Mr MG and I have recently visited the garden of friends who live on a property near Mudgee. Their house is perfectly situated in an idyllic location in the centre of an amphitheatre of low hills, overlooking a large, tranquilly full, picturesque dam. Surrounding the house is a wonderful garden.
Honey-coloured walls using rocks excavated during the levelling of the site greet the visitor upon arrival. Prostrate rosemary softens the walls and helps create a welcoming entry to a garden full of surprises and unusual plants, the result of meticulous planning to allow for relief from the western sun and to provide cooling for the house.
This is an old property, and some of the buildings date back to the late nineteenth century.
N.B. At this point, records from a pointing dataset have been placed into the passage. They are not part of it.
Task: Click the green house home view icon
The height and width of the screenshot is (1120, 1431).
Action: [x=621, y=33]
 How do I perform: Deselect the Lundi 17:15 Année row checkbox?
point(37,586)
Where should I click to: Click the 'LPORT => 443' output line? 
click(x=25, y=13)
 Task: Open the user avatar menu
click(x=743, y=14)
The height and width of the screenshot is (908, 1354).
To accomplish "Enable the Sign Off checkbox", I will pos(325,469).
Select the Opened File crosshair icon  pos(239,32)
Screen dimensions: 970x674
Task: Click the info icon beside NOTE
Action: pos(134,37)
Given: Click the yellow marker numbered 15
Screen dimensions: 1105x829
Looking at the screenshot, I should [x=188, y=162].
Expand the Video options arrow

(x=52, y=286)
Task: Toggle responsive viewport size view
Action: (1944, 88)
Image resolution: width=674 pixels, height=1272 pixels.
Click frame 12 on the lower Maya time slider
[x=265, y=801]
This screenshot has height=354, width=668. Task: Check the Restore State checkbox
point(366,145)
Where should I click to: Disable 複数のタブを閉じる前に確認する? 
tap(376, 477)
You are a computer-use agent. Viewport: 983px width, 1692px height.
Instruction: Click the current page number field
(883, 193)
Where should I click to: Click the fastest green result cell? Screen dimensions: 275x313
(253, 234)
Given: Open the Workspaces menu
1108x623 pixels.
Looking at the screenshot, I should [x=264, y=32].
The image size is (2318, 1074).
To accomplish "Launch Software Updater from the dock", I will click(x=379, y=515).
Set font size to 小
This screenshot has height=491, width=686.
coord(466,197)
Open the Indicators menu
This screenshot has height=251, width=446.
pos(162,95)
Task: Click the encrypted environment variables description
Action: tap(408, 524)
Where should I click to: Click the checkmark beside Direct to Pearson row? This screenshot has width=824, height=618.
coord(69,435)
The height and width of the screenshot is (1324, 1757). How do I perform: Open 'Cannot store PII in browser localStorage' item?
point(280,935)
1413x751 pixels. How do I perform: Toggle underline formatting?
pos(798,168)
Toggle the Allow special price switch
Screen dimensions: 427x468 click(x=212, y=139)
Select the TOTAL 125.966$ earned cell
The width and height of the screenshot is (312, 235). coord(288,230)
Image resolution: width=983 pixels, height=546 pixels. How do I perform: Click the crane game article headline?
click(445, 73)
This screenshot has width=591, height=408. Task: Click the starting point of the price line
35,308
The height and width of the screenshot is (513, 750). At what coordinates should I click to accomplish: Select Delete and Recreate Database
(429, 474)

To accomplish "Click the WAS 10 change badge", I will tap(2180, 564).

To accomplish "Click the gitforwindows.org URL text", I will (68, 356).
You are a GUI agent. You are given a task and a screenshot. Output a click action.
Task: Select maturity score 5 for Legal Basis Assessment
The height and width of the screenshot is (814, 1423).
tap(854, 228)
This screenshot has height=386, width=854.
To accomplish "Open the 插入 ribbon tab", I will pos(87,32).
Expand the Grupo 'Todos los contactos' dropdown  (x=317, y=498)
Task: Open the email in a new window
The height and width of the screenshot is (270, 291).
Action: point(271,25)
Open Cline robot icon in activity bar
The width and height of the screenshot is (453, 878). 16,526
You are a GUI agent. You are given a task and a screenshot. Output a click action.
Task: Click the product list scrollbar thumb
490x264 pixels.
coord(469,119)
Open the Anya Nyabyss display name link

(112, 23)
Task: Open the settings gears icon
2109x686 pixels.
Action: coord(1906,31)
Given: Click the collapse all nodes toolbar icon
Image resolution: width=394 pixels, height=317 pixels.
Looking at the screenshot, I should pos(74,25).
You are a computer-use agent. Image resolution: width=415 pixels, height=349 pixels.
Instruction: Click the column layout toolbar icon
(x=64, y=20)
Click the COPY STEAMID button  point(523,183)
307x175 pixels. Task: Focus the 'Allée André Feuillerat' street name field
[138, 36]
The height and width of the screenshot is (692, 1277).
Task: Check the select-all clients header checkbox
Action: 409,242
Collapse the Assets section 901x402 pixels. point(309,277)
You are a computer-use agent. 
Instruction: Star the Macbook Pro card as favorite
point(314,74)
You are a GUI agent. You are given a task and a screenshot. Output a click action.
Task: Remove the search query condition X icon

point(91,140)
Careful and considerate design has ensured that new additions complement the stone and lime mortar walls of the old parts of the house.
From the front of the house, there’s a view over the lake.
The front garden is comprised of gravelled areas and plantings, amongst them drought hardy grasses, lavender and rosemary, all combining to provide an invitation to sit and enjoy the serene backdrop.
At the back of the house is an imposing bank covered with Mediterranean-style plants: lavender and rosemary, spiky artichoke to add textural interest and an intriguing collection of grey-leafed plants well-known for their ability to withstand drought. Tonnes of compost topped with mulch have been added here with spectacular results. As with many Mudgee gardens, attention must be paid to plants that can withstand extremes of heat and cold: phlomis, swaying grasses, miscanthus, irises and bulbs. There are roses too, carefully placed amongst the shrubs, creating soft pools of colour and added interest.
A wonderful collection of cacti and succulents abides near the walls of the house, providing maximum sunlight while ensuring the frost, which can be severe in these parts, doesn’t damage the plants.
There are delights all around the garden: a velvety rose, a crabapple with golden fruit, an agave creating ‘agave-envy’, softly blushing dahlias, a perfumed magnolia. All wait to captivate and charm a visitor strolling along paths and through garden rooms.
There are oddities as well: Loofah and New Guinea Bean.
As with so many old properties there are items to be found some of which have probably lain idle for generations and which can be used as decoration or sculpture.
Our visit was an uplifting one: a wonderful garden and inspirational use and restoration of the old buildings with their time-worn stone walls and history concealed in their corners. So many old buildings in Australia have been pulled down or left to fall down and it’s always such a pleasure to see some that have been saved and enhanced by a delightful and abundant garden.